Homero descubrió que en la Ilíada las Horas detectaban la humedad del cielo. Encontró que abrían y cerraban las puertas del Olimpo, el templo construido en la montaña más alta de Grecia donde residen los dioses: Zeus, el dios máximo; Hera, Hefesto, Atenea, Apolo, Artemisa, Ares, Afrodita, Hestia, Hermes, Deméter y Poseidón. Las Horas significan todo para Homero y para mí: condensan y disipan las nubes, pero también dirigen y encauzan la vida humana. Eran hijas de Zeus y ninguno de nosotros podía atentar contra ellas porque Zeus, indignado, nos lanzaría un rayo para despedazarnos.

Doce Horas rodeaban el trono de Helios, el Sol, y eran las encargadas de enganchar los caballos al carro que llevaba al hermano de Selene, la luna y de Eos, la aurora, hasta el Océano que cercaba al mundo. Emprendía el viaje cada día a partir del Este y al llegar al Oeste de lo conocido se devolvía por debajo del mar en su célebre viaje nocturno hasta alcanzar de nuevo el punto de partida y recomenzar. Homero afirmó que en un determinado momento, los caballos parecían “¡toros solares!”.

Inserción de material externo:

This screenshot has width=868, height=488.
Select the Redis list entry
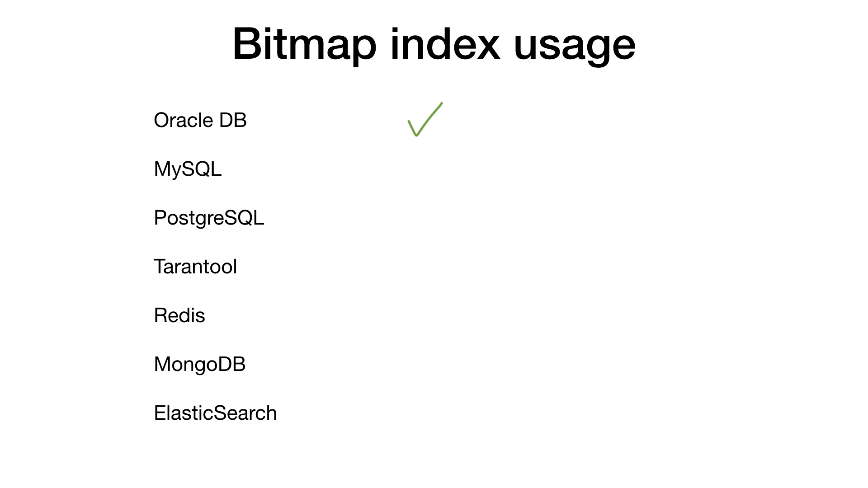point(179,315)
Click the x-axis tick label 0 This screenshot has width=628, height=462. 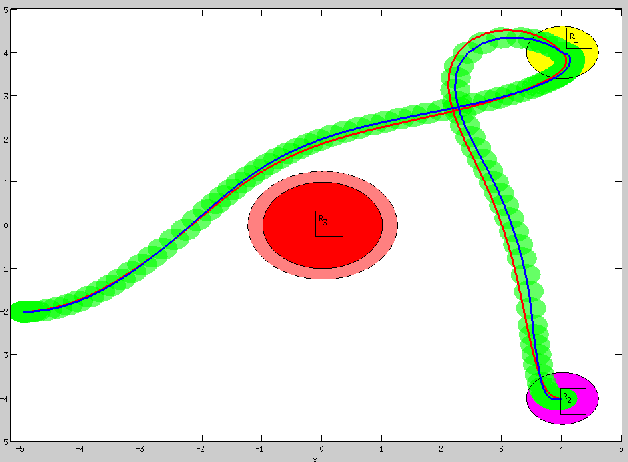(x=321, y=450)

Esa manera de rodear al Sol resulta similar al orden que reina en el cielo católico con los ángeles, arcángeles y querubines que se encuentran a la derecha y a la izquierda del Dios de barba y figura humana que no vacilaríamos en llamarlo Zeus. De manera que las Horas son fuerzas de carácter cósmico y son las que permiten que tomen impulso nuestras acciones. Es posible que alguna se detenga y favorezca reflexiones sobre la nobleza o el descarado agravio de nuestros ímpetus. ¡Pero no es esa su tarea! Su verdadera ocupación es medir el Tiempo que pasa a nuestro lado sin saludar ni pedir permiso; que parece huir de nosotros para alcanzar a la muerte que nos espera al otro lado del puente construido sobre el río de la vida.

Por eso quisiéramos ser un reloj de arena para darle vuelta cuando la arena termina de caer en el otro recipiente y  seguir viviendo, impertérritos, el tiempo que le asignemos.

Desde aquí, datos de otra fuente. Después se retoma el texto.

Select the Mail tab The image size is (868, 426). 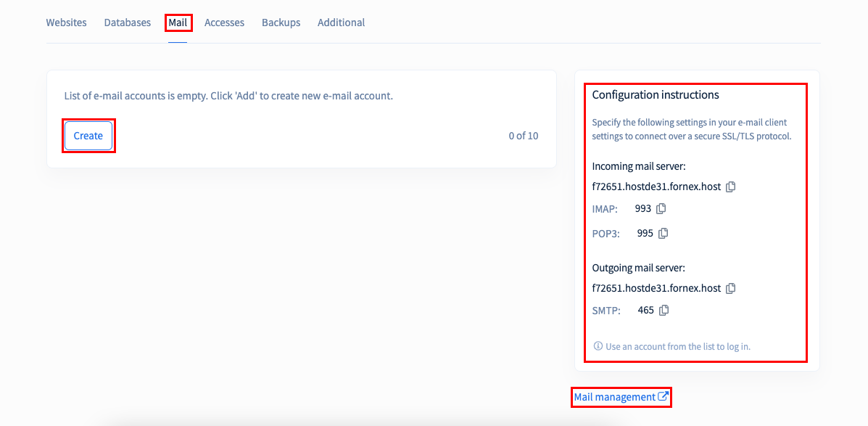pyautogui.click(x=178, y=22)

Las Horas nos marcan, nos determinan. Señalan nuestro nacimiento, el transcurso de la existencia y el término dulce, airado o espectacular y catastrófico de nuestra muerte. Dibujan el rostro del ser que amamos, pero pueden también desfigurarlo tachando la sonrisa que lo enaltece. Es pedirle a Zeus que las multiplique y exigirle al tiempo que acelere su paso y petrifique al usurpador del trono con achaques de ancianidad.

A veces, las Horas se encrespan. Discrepan, difieren, se enredan en discusiones tristes, banales o de extrema trascendencia. Por lo general, discuten si el venezolano se siente reflejado en la amplitud y trágica efervescencia latinoamericana o si prefiere hundirse en la búsqueda de una innecesaria identidad en lugar de aceptar y glorificar el mestizaje que cada día nos hace más plurales sin dejar de ser venezolanos y universales.

Otra veces se afincan en la reflexión solidaria que plantea la solución al hambre que padece algún país africano agobiado y fragmentado o como en el caso venezolano, precipitado a un abismo sin fondo por la intolerante absurdidad militar y el desconsuelo de estar gobernado por estúpidos magistrados.

Ávidas, codiciosas, de estrecha conciencia e ilimitadas apetencias de los dineros del Tesoro Público aparecen las que se reúnen, jubilosas e impunes, para alargar el tiempo de las ofensas y de las equivocaciones y excluir a una oposición que busca afanosamente el apoyo de otras Horas no viciadas que aspiran a devolver al afligido y destartalado país una vida serena, apacible y laboriosa sin militares deshonestos, sin civiles desvergonzados, paleros, santeros y traficantes de estupefacientes.

Pero las codiciosas se alinean, se turnan, hacen guardia armadas hasta los dientes para que el agrio olor de los  cuarteles siga fortaleciendo al régimen mientras otras mas dignas tratan de organizar sus ideas, unirse, entender que el destino del país supera toda apetencia personal, armar sus estrategias, esperar que Guaidó asuma su majestad presidencial, neutralice a los militares y gobierne sacando del palacio al colombiano usurpador.

Este es un tiempo en el que ya nadie se asombra por nada. Sin embargo, soy una de esas raras Horas que se maravillan porque observa que simultáneamente hay un país venezolano que se derrumba mientras va emergiendo de sus escombros otro país nuevo y dispuesto a inventarse; a ser mas ágil, más creativo, capaz de respirar hondo y pensar que tiene los pulmones y el tórax de Luciano Pavarotti.

¡Anhelo el momento en que las Horas de Homero, que son también las mías, abran las puertas de un nuevo Olimpo y enganchen los caballos al carro del Sol!